DOCUMENT TEXT:

--------------------------------------------------

- Poster in British Movie Herald
- Directed by: Monty Banks
- Screenplay by: Fred Duprez Val Valentine
- Based on: My Wife's Family by Fred Duprez (from an original story by Harry B. Linton and Hal Stephens)
- Produced by: John Maxwell
- Starring: Gene Gerrard Muriel Angelus Amy Veness
- Cinematography: Claude Friese-Greene
- Edited by: A.C. Hammond
- Production company: British International Pictures
- Distributed by: Wardour Films
- Release date: 3 June 1931 (London);
- Running time: 80 minutes
- Country: United Kingdom
- Language: English
- Budget: $67,000
- Box office: $300,000 (est.)

= The Wife's Family =

1931 British comedy film by Monty Banks

The Wife's Family (also released as My Wife's Family) is a 1931 British comedy film directed by Monty Banks and starring Gene Gerrard, Muriel Angelus, and Amy Veness. It was based on the popular stage farce by Fred Duprez. The play was subsequently filmed a further four times: in a Swedish version Mother-in-Law's Coming, in 1932; a 1933 Finnish film Voi meitä! Anoppi tulee; and British remakes in 1941 and 1956. It was produced by British International Pictures and shot at the company's Elstree Studios in Hertfordshire. The film's sets were designed by the art director John Mead.

Poster taglines: "His Mother-in-law wasn't born--she was quarried out of solid granite and could lick her weight in wildcats!"

"An inside comedy of the in-laws-the in-bads and all but ingratitude!"

==Premise==
Farcical confusions ensue when newlywed bride Peggy Gay overhears her husband Jack discussing the purchase of a piano, and somehow interprets what he has said to mean he is the father of an illegitimate child.

==Cast==
- Gene Gerrard as Jack Gay
- Muriel Angelus as Peggy Gay
- Amy Veness as Anabella Nagg
- Charles Paton as Noah Nagg
- Dodo Watts as Ima Nagg
- Tom Helmore as Willy Nagg
- Jimmy Godden as Doc Knott
- Molly Lamont as Sally
- Ellen Pollock as Dolly White
- Geoffrey Frost as Baby
==Production==
BIP bought the rights to the stage farce for $7,500. The film production was very popular.
==Critical reception==
- Allmovie wrote, "the level of humor can be assessed by the fact that the hero's unbearable mother-in-law is named Arabella Nagg."
- Tasmania's The Advocate wrote in 1931, "this big talkie has been described as "Britain's Cyclone of Merriment," and packed houses have greeted it everywhere. "My Wife's Family" can hardly be included in the category of "comedies." Perhaps "super-comedy" would be an applicable term to describe the film's side-splitting qualities, but better still it would be safe to say that "My Wife's Family" has more laughs than "Rookery Nook" and "The Middle Watch" put together."

--------------------------------------------------

LISTED ENTRIES:
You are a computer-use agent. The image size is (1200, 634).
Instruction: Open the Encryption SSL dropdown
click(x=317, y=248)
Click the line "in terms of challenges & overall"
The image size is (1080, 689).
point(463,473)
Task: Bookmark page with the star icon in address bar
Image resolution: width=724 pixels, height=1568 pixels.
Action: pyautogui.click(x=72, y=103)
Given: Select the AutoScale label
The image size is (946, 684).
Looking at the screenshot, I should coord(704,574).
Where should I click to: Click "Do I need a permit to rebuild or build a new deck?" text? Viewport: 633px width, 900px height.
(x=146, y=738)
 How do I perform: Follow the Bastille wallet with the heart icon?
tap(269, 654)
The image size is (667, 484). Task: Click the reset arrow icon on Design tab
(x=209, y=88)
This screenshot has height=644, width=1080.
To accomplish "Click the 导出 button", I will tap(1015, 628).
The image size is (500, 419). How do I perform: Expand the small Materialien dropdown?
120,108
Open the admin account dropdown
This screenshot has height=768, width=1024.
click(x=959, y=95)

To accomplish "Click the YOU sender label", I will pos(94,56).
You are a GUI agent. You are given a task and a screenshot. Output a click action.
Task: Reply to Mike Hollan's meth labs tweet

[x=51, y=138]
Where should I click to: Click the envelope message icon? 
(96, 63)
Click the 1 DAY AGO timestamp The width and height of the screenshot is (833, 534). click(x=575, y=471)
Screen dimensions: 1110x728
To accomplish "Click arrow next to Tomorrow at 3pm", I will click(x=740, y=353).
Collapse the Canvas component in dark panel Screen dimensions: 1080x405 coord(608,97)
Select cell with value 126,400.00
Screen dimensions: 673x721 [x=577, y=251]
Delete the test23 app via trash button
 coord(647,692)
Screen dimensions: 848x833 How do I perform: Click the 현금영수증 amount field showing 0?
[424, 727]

--------------------------------------------------

ASSIGNED TASK:
From the text on The Wife's Family, write out the passage between "- Poster in" and "and Hal Stephens)", inclusive, reproducing every word and mark without change.

EXERCISE OUTPUT:
- Poster in British Movie Herald
- Directed by: Monty Banks
- Screenplay by: Fred Duprez Val Valentine
- Based on: My Wife's Family by Fred Duprez (from an original story by Harry B. Linton and Hal Stephens)